Coding for Goldilocks
How do I code for a “Goldilocks” Reconstruction?
Question:
How do I code for a “Goldilocks” Reconstruction?
Answer:
KZA would like to thank you for this great question!
In the “Goldilocks” procedure, what remains of skin following a mastectomy is used to create a breast mound.
The ASPS advises using an adjacent tissue transfer code (ATT 14XXX), with the dimension based only on the inferior tissue that is separately incised and transferred to create the breast mound. They also describe this procedure as “similar to” an autoderm flap.
In a CPT Assistant from April 2021, there is an instruction to report the adjacent tissue transfer codes for reporting a de-epithelialized autoderm flap based only on the transposed area.
To assign the appropriate code for the Goldilocks procedure, the dimension based only on the inferior tissue that is separately incised and transferred should be documented clearly. The remaining skin closure is considered included.

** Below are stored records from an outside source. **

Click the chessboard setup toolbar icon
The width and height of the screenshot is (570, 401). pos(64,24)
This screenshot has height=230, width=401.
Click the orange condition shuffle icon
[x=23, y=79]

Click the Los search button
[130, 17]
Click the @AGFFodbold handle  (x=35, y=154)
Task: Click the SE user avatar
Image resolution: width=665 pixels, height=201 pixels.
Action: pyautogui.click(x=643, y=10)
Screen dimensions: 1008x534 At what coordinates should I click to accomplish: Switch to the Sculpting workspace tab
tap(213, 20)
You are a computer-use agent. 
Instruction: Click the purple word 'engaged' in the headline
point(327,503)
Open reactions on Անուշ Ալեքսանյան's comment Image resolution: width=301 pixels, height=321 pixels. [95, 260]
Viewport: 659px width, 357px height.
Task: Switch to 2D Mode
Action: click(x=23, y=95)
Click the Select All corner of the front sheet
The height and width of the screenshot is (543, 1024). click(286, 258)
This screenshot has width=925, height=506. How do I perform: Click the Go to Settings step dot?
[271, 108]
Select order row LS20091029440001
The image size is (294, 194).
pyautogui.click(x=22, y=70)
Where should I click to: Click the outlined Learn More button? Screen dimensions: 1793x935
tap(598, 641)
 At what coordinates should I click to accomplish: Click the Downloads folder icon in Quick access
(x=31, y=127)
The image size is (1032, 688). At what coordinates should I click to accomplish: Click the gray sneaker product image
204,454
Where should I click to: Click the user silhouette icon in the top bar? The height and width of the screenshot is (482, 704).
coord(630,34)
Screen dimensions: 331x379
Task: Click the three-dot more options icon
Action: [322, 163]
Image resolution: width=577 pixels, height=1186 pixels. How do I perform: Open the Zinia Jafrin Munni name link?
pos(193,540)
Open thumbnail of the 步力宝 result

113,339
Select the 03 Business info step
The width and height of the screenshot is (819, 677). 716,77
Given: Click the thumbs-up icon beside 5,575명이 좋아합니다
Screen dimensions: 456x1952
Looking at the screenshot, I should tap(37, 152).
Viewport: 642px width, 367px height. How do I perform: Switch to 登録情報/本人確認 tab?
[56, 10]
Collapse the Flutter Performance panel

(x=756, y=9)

*This response is based on the best information available as of 6/05/25.
E/M for Worsening Chronic Condition
I have a patient with end stage renal disease who I saw yesterday in follow-up in the clinic. His ESRD is not at treatment goal, I recommended a fistula procedure and discussed specific risks and benefits of the procedure with the patient. What E/M level should I bill?
Question:
I have a patient with end stage renal disease who I saw yesterday in follow-up in the clinic. His ESRD is not at treatment goal, I recommended a fistula procedure and discussed specific risks and benefits of the procedure with the patient. What E/M level should I bill?
Answer:
ESRD is a chronic condition. If the patient is not at treatment goal as you stated, the complexity of the problem addressed is moderate. When recommending a major procedure if you discuss patient and procedure risks in detail and document this information in the note, the risk of mortality and/or morbidity of patient management is high. Based on these factors, the level of service would be moderate. Two elements must be met from the Medical Decision Making table for the level of service. Since this is an established patient, I would report 99214 (established patient office or other outpatient).
*This response is based on the best information available as of 6/05/25.
Myringoplasty using a Water-insoluble, Off-white, Nonelastic, Porous, and Pliable Product
If a physician performs a myringoplasty and uses a water-insoluble, off-white, nonelastic, porous, and pliable product, would it be appropriate to report code 69620 alone or 69620 appended with modifier 52, Reduced Services?
Question:
If a physician performs a myringoplasty and uses a water-insoluble, off-white, nonelastic, porous, and pliable product, would it be appropriate to report code 69620 alone or 69620 appended with modifier 52, Reduced Services?
Answer:
No, if the preparation of the perforation edges and a water-insoluble, off-white, nonelastic, porous, pliable product was used as a patch to the drum defect, code 69610, Tympanic membrane repair, with or without site preparation of perforation for closure, with or without patch, would be reported. If a tissue graft was harvested and edges prepared for the drum defect repair, then code 69620, Myringoplasty (surgery confined to drumhead and donor area), would be reported.
*This response is based on the best information available as of 6/05/25.